I know you. you're my brother. none of these things you're admitting to sound like you and I'm sorry but Michawn is going off the deep end. I've been reading her stuff and it is insane.
I know you want to rebuild the house of your marriage but unless you build it on truth and honesty and that's what you use in your foundation it's going to crumble. whatever you're trying to build on lies will not last more than a period of time and even if it stands it will be crooked propped up and will have serious structural issues. Hopefully I don't offend you too much or get you into too much trouble with this email but I just need to speak my heart. quickly delete it. some day I'm going to come visit you unexpectedly.
Let me just remind you of this philosophy I hold to before I go any further, especially now after I've given people sooooo many chances.
LOL. This message we got was simply unbelievable. Yet I'm the one 'going off the deep end.' Ha. This family member sounds like a jilted mistress. Can we say Fatal Attraction, anyone? Relentless.
I love the 'Hopefully I don't get you into too much trouble' part. And the 'quickly delete it' part. Really classy of this person.
He's coming to visit unexpectedly? Just a little time out here so I can speak directly: Andre...that would be a definite waste of money. There will be no communication with you...period. Get a grip! Your brother is married and he is on his wife's team now...where he should have been all along. Too bad there are 'teams' at all...but you guys are the ones who made it that way. You and your words, and the words and horrible attitudes and beliefs of your family...they no longer have an effect here. Also...the 'quickly delete this' thing doesn't work anymore either. Goodbye.
Again...this is what I've been up against. And Joel has allowed them to do this...to me, to our marriage.

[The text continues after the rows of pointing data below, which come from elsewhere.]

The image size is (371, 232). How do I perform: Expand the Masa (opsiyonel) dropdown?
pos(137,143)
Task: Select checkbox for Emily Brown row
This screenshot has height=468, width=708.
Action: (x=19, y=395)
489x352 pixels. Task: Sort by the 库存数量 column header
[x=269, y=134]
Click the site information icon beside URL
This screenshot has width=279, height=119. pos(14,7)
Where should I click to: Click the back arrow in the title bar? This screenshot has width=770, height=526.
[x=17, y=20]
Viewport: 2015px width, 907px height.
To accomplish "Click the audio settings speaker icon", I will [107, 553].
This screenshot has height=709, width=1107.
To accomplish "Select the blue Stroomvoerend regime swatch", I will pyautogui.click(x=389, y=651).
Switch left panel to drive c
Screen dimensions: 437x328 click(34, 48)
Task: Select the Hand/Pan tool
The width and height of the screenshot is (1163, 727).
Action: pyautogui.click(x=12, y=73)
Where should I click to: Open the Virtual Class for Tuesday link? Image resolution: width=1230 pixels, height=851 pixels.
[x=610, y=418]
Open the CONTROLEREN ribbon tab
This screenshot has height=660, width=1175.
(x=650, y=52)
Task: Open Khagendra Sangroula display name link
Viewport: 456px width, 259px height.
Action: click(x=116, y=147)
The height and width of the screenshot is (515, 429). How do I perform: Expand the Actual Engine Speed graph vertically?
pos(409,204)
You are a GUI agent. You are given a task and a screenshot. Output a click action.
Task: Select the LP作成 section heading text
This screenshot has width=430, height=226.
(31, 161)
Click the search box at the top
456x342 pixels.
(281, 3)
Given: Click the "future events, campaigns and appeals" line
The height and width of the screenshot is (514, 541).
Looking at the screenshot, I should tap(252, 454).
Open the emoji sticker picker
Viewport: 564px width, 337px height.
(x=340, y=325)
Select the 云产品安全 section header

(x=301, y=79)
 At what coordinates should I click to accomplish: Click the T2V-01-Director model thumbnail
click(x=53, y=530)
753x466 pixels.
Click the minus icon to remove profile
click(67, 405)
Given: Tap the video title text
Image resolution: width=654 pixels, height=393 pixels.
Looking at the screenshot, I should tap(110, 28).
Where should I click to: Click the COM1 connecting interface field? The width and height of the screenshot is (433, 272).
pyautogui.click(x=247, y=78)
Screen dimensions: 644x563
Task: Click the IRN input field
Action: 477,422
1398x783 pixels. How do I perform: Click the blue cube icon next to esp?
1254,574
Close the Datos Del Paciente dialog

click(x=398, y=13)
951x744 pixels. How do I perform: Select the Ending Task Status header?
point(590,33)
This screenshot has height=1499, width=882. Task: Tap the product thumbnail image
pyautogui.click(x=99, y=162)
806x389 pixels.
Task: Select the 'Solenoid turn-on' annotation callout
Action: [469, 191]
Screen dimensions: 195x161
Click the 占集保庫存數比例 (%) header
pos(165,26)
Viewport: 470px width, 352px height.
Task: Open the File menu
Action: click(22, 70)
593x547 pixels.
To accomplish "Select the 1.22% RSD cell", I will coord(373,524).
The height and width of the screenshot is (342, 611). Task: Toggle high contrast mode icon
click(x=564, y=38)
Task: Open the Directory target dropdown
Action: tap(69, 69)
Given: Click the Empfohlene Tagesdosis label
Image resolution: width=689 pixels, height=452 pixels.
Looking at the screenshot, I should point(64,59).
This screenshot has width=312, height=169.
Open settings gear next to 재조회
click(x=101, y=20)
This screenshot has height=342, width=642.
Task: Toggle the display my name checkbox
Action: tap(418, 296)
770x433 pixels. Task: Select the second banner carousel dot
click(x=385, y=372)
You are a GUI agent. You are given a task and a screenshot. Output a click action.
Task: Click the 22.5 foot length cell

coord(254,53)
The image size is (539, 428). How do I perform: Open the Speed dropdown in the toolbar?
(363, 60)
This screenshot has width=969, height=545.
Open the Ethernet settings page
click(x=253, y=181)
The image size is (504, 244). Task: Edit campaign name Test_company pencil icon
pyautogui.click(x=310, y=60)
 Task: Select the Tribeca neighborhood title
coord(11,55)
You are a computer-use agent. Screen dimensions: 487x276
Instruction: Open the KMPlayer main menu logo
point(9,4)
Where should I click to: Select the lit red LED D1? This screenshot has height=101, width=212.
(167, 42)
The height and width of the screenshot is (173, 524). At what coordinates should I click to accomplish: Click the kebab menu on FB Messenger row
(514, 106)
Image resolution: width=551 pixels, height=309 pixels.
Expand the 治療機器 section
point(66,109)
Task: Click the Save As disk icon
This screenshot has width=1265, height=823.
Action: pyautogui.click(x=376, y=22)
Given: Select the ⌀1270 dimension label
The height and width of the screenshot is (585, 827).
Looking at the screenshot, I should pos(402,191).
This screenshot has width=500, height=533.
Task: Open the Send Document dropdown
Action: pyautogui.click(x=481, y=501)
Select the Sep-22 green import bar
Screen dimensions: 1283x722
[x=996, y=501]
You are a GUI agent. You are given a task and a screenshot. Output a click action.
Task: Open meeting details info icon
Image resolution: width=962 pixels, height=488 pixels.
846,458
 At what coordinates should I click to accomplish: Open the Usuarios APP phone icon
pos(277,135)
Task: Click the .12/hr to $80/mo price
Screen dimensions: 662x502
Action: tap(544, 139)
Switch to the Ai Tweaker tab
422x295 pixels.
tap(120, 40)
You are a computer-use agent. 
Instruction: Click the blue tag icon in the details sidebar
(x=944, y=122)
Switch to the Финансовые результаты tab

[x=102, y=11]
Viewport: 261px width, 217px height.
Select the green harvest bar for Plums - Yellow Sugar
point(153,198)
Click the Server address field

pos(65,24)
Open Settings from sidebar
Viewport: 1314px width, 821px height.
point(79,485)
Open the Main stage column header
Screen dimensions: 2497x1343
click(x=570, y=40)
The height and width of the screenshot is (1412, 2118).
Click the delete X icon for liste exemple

The past two weeks have been different. I pray that he continues to do the right thing.
Since our last day in Dallas ended up being horrible, we thankfully were able to postpone leaving, one more time, for another day. We got our last day of fun and connecting. It was so needed. We got that crazy message from his family member during our fun day, but Joel was untouched. He said, "No...that's crazy. He doesn't know what he's talking about...and we're not going to let it ruin our day."
And we didn't. We had a really great last day in Dallas together. We truly had so much fun...and felt like a team again.
Before we left the next morning, Joel sent that family member a video, so he could 'hear his voice and look into his eyes.' Lol. We didn't hear back from him after that...hopefully that solved it and let him know that Joel wasn't living 'under extreme duress, manipulation, control, and abuse.' (Insert sigh and eye roll). "Ridiculous" as Joel said.
We got home and there was some fun awaiting me...a letter from another one of Joel's family members (an aunt this time) addressed to me. Oh, it was all about how I needed to do certain things in order to make my life better. All about what I needed to be doing during this time. I'm quite sure it was meant to be encouraging. But, the problem lies in the fact that it was addressed to me about what I need to be doing...when it was her nephew that has caused all of this mess in our lives. LOL. These people just floor me. Was there a letter to her own nephew about what he needed to be doing? Of course not!
Needless to say, I am so very thankful to be free from these people in my life. Even if Joel 'strays' and 'has another affair' behind my back with his family...I will be free from them. I will just also be free from Joel too.
Is that what you, Joel's family, are rooting for? That's sad if so. If you are rooting for Joel to keep his wife and children, then you will back off.